I often hear from people who’ve made a lot of personal changes that they don’t enjoy being around their friends as much as they did before. They begin to see their friends as unhealthy and they don’t want to be around that energy anymore; at the same time, they don’t want to lose all their friends. What’s going on?
First off, let me just say this is normal. As people get healthier, they have a much lower tolerance for unhealthy. As you get better boundaries, you notice the poor boundaries of others…and you want nothing to do with it. What used to be fun gossip, now doesn’t sit right in the pit of your stomach. Telling your girlfriend her husband’s a jerk for what he did to her no longer seems like the most helpful response to make. Talking about superficial things just isn’t nourishing you anymore–especially when your life has been falling apart and you’ve had to do some work to get to center.
The old ways and the old relationships just aren’t cutting it. All the ways you use to connect with old friends no longer feel good. Many of them just seem off. You want to tell them about what’s happening with your marriage but you know they’ll just tell you that your wife’s a bitch or your husband’s a loser, so you don’t say anything. Perhaps you should just find new friends…

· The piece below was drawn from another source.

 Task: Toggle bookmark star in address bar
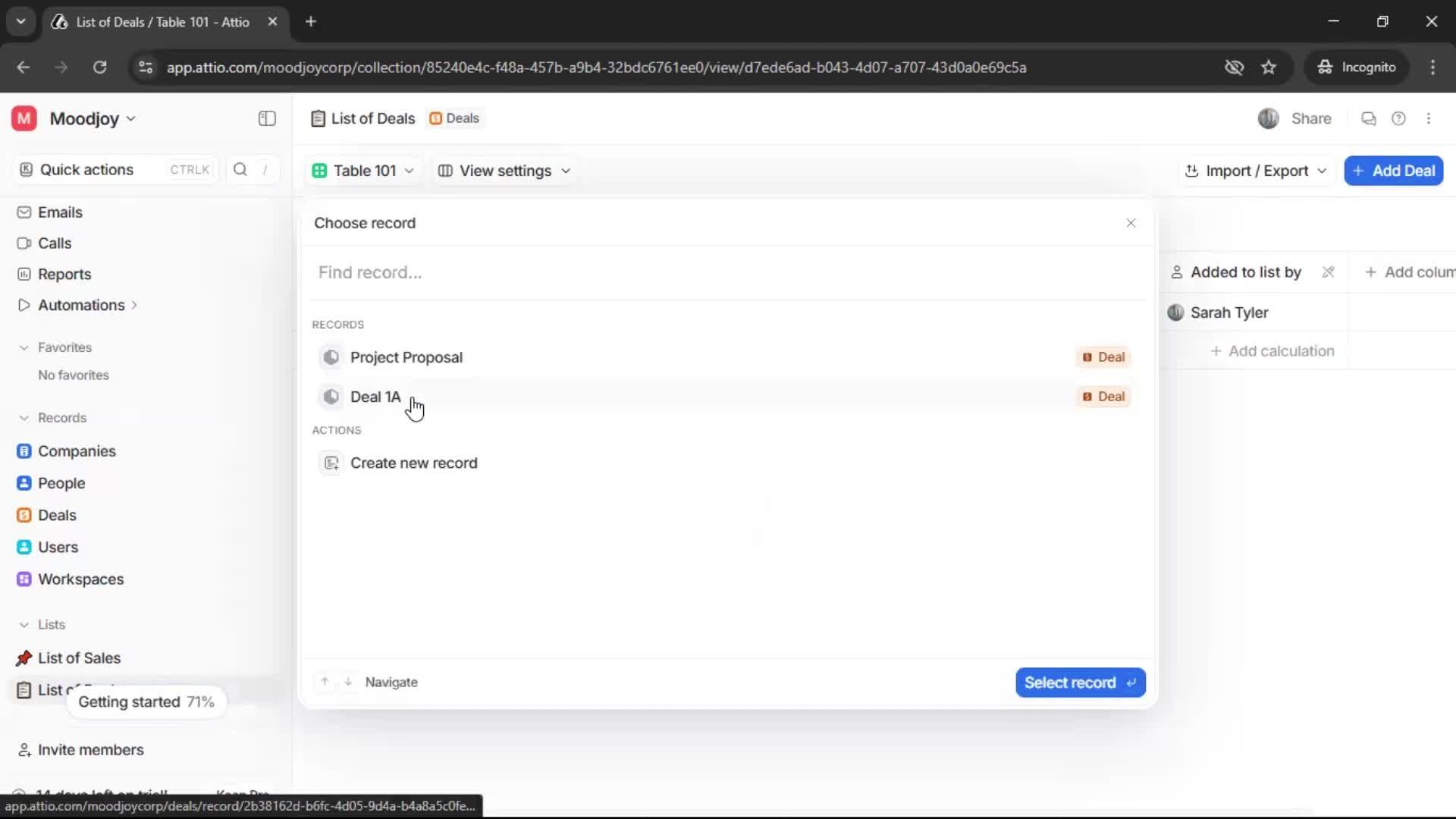click(1269, 67)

Hold that thought, and do not give up on your old friends just yet.
If you want new friends, do your best to turn your old friends into new ones. If you want to change old friendships, then you have to be new in them.

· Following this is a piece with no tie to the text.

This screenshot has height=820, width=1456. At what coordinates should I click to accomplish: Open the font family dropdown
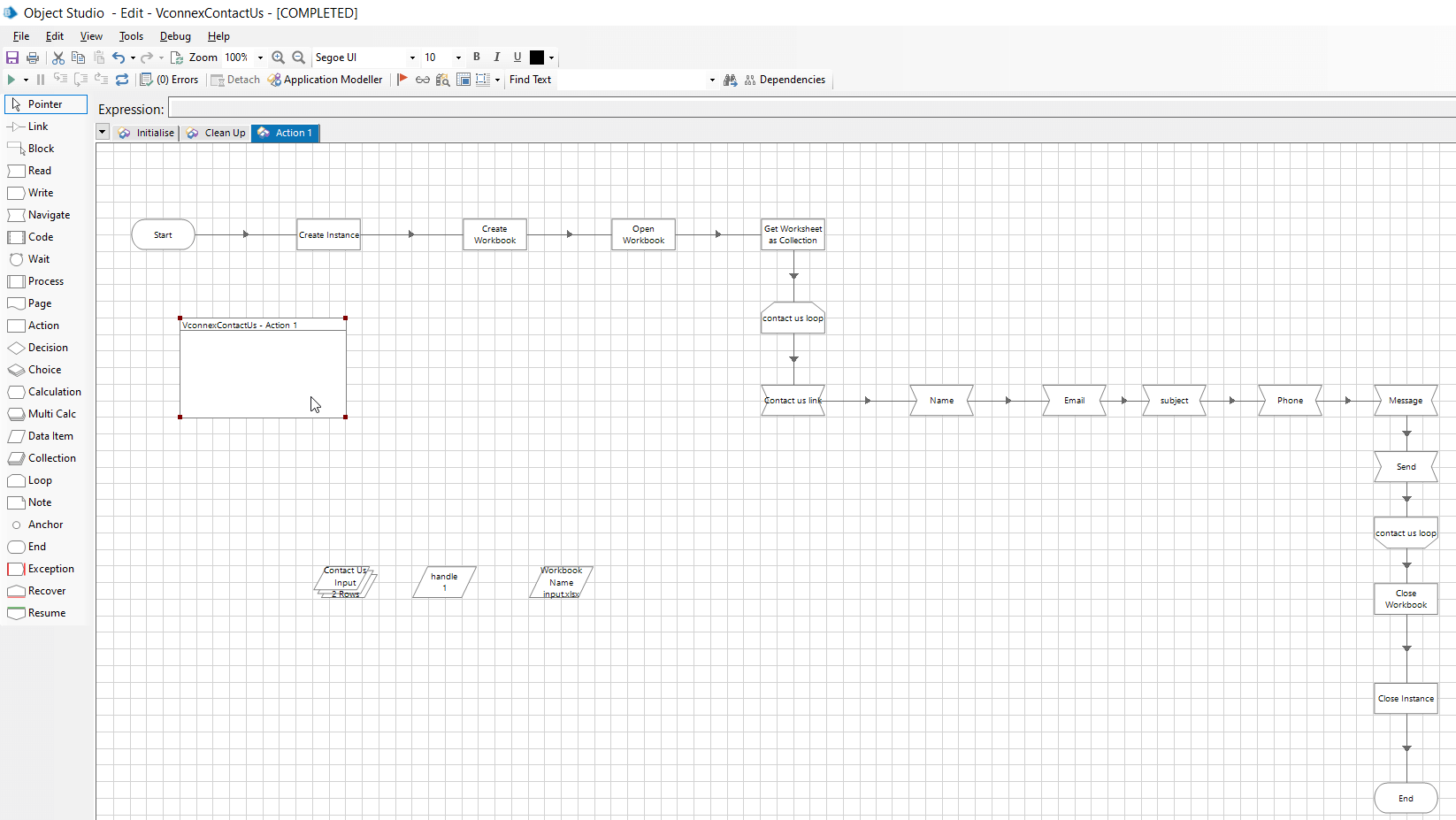pyautogui.click(x=411, y=57)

Change how you interact and see how they respond. Teach them to be different by being clear about what you want from them. If you use to only talk about surface things before, begin to share deeper issues. If you’re struggling in your marriage and you don’t want them to just tell you your partner’s a _____, then let them know how you do want them to support you.
Don’t assume you have outgrown your friends until you’ve brought the new you into the friendship. Remember to give your friends the opportunity to adjust to your new changes and perhaps grow with you–you may be pleasantly surprised by how they rise to the occasion.
If you’re different in the relationship yet they continue to respond in old ways, then perhaps you have outgrown them. If they don’t meet you, find peace in the fact that at least you tried and now you know…AND be careful not to make that decision too quickly.
CHALLENGE: If you’ve been working on personal growth and have noticed you don’t like being around your friends as much as you did before, begin to bring the new you into the friendship. Begin to share on a deeper level, make direct requests rather than getting annoyed at how they do or do not act, and share with them your work. Invite them to join the process with you and see what happens. PS: Congratulations on your own work!!!